Chemical structure of protopine, MW: 353.4 g/mol.

Response surface methodology (RSM) is a statistical tool, in which several variables are tested simultaneously (Srinubabu et al., 2007, Parajo et al., 1992). The multivariate approach has benefits included decrease in the number of investigational runs, enhances statistical justification potentials and specifies whether parameters interact or not. Central Composite Design (CCD) is widely used statistical experimental design. Although ratability is an anticipated property of a CCD, in the case of difficulty to extending the star points beyond the experimental region defined by the upper and lower limits of each factor (Lundstedt et al., 1998).

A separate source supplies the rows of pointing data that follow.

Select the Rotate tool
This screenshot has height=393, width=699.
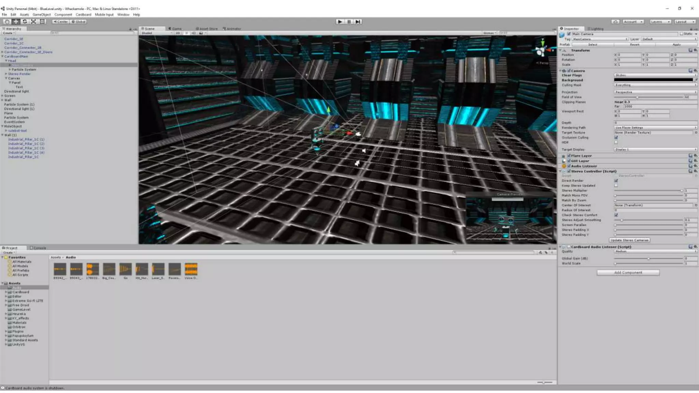[x=25, y=21]
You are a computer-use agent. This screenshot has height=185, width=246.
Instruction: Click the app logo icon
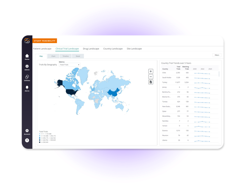coord(27,41)
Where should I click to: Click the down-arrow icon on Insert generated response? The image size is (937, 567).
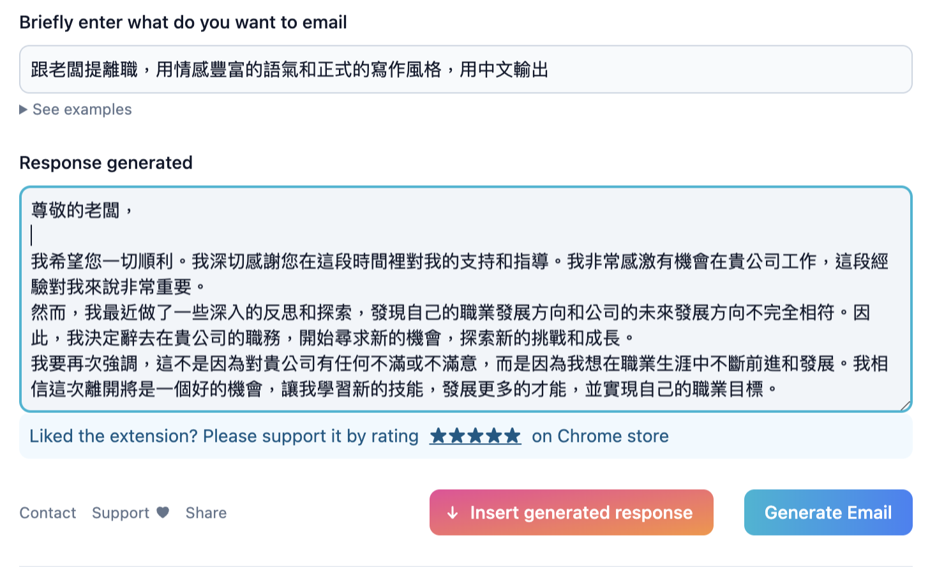pos(453,512)
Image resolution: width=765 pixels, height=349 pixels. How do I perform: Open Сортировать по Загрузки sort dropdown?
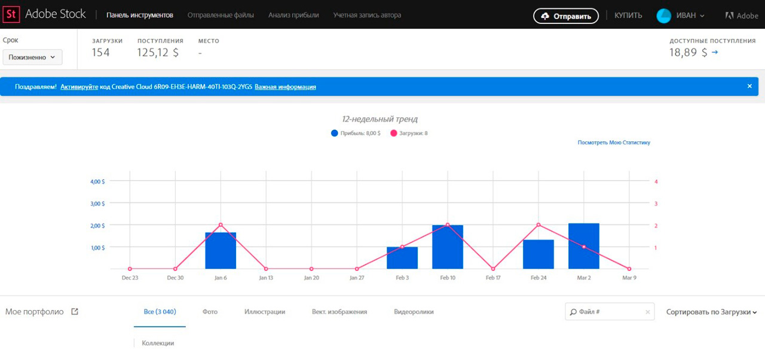click(711, 312)
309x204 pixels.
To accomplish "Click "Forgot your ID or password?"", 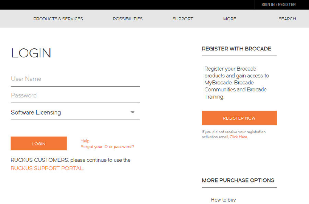I will [x=107, y=147].
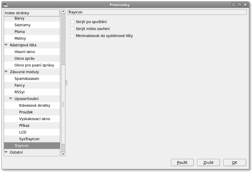Select the SysTrayicon entry

coord(29,139)
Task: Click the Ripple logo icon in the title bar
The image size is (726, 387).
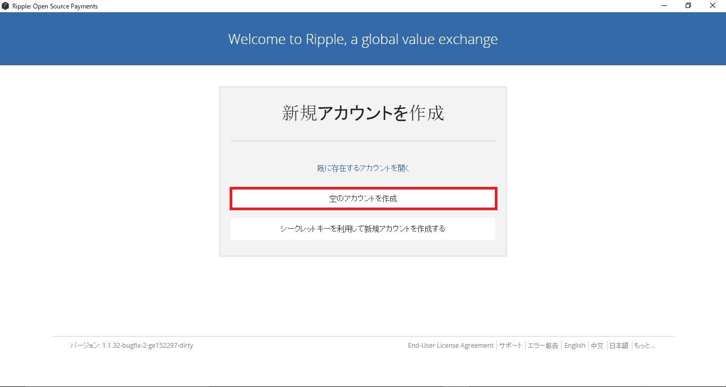Action: 5,6
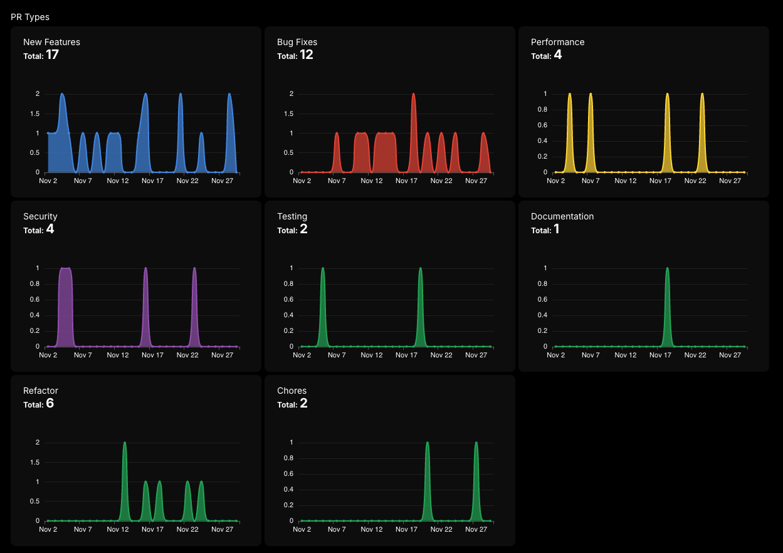The image size is (783, 553).
Task: Open the Performance chart title
Action: (x=557, y=42)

Several techniques have been used for the determination of protopine in plant extracts, but until now no study has been reported on HPTLC-densitometry method for quantitative determination of protopine in crude extracts from F. indica. HPTLC-densitometry is a suitable method for screening of huge number of samples for selection of high-producing plants as it is cheaper, faster and simpler than HPLC. Also, the TLC-densitometry method has suitable sensitivity and consistency (Satpathy et al., 2017). The aim of the present study was to develop a HPTLC based detection and quantification of protopine in the extracts of F. indica and to assess the robustness of the chromatographic method for the quantitation of protopine, in the extracts of F. indica, using RSM, and regulate the analytical constraints that present higher effect in the final results of the analysis.

2. Material and methods

2.1. Plant material and reagents

The fresh plant of Fumaria indica was collected from the field area of New Delhi, India in the month of December 2018 and was authenticated by taxonomist, College of Science, King Saud University, Riyadh, Saudi Arabia. Standard protopine (purity: 99.5% w/w) was purchased from Sigma Aldrich, United States. All solvents used were of chromatography grade and all chemicals used were of analytical reagent grade. Precoated silica gel 60 F₂₅₄ HPTLC plates were purchased from Merck, Darmstadt, Germany.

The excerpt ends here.